Robert Brown, a British botanist, studied philosophy and then mathematics at Marischal College, Aberdeen, but did not complete a degree. From 1790 he studied medicine and attended classes in natural history at the University of Edinburgh, where he developed an interest in botany and started a herbarium of Scottish plants. He discontinued his medical studies in 1793. In 1795 he went to Ireland as assistant surgeon in the Fifeshire Regiment of Fencible Infantry, while continuing his self-education in natural history. In 1801 Sir Joseph Banks* offered him the post of naturalist aboard H.M.S. Investigator, sailing under Captain Matthew Flinders to survey the coasts of Australia and Tasmania. He was assisted by Ferdinand F. Bauer* as natural history painter, and Peter Good, a gardener from Kew Gardens. Leaving England in July 1801, they arrived in Simon's Bay on 17 October. For the next 17 days Brown and Bauer collected plants all over the Cape Peninsula, including Table Mountain. Even though the peninsula had been fairly well-explored botanically since the middle of the seventeenth century, Brown succeeded in discovering two new species of Serruria. He described and named them in a famous paper, "On the Proteacea of Jussieu", which was published in the Transactions of the Linnean Society (Vol. 10, pp. 15-226) in 1810. In this classic work he recognised 10 South African genera, with 181 species.
They sailed for Australia from Simon's Town on 3 November 1801. On their way out of False Bay, Brown observed and described, perhaps for the first time, an occurrence of "red water" (a plankton bloom). He examined a water sample, finding that the reddish colour was caused by microscopic organisms.
Brown returned to Britain in October 1805 with nearly 4000 species of plants, many new to science. He served as librarian to the Linnaen society from 1805 to 1820, and as librarian to Sir Joseph Banks from 1810 to the latter's death in 1820. Banks' books and collections were transferred to the British Museum (Natural History) in 1827, and at that time Brown was appointed as the first keeper of its Botany Department, a post he occupied for thirty years. His herbarium was acquired by the British Museum in 1876.

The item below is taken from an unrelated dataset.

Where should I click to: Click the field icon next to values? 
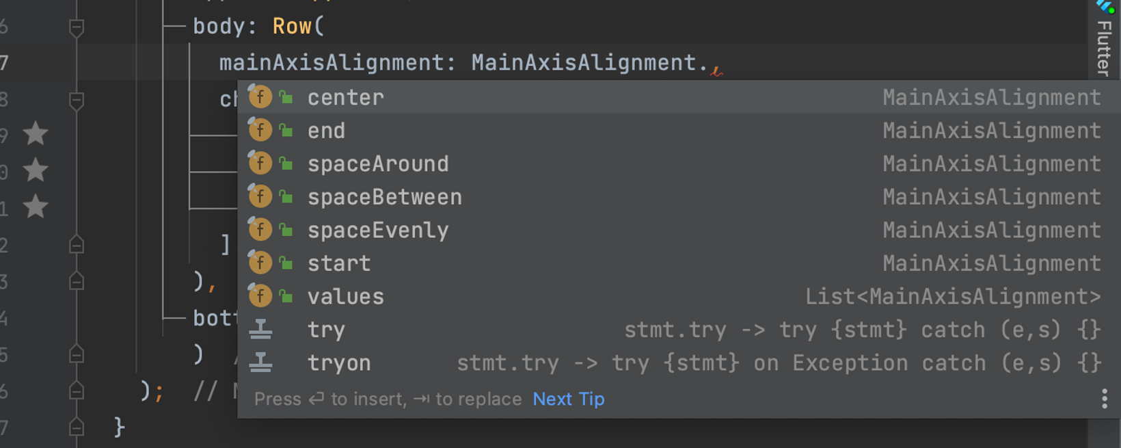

In 1810 he published the first volume of his Prodromus Florae Novae Hollandiae et insulae Van-Diemen exhibens characteres plantarum quas annis 1802-1805..., his main botanical work, dealing with the botany of Australia and Tasmania. This was followed in 1814 by a two volume work, A voyage to Terra Australia. His other publications included descriptions of collections of plants from various parts of the world and papers on the Asclepiadeae (1809), Compositae (1818), plant systematics, plant anatomy, and descriptions of new species. Some of his papers were based on detailed microscopic observations of the organs of fertilisation of various plant species. His microscopic study of the apparantly spontaneous movements of minute organic particles in 1828 was later recognised to be significant and named Brownian motion. He used mainly simple (i.e., single lens) microscopes and trained Charles Darwin* in microscopy. As an eminent scientist he was honoured by many European scientific societies, was elected a Fellow of the Royal Society of London in 1811, and a Fellow of the Linnean Society in 1822. From 1849 to 1853 he served as president of the latter society.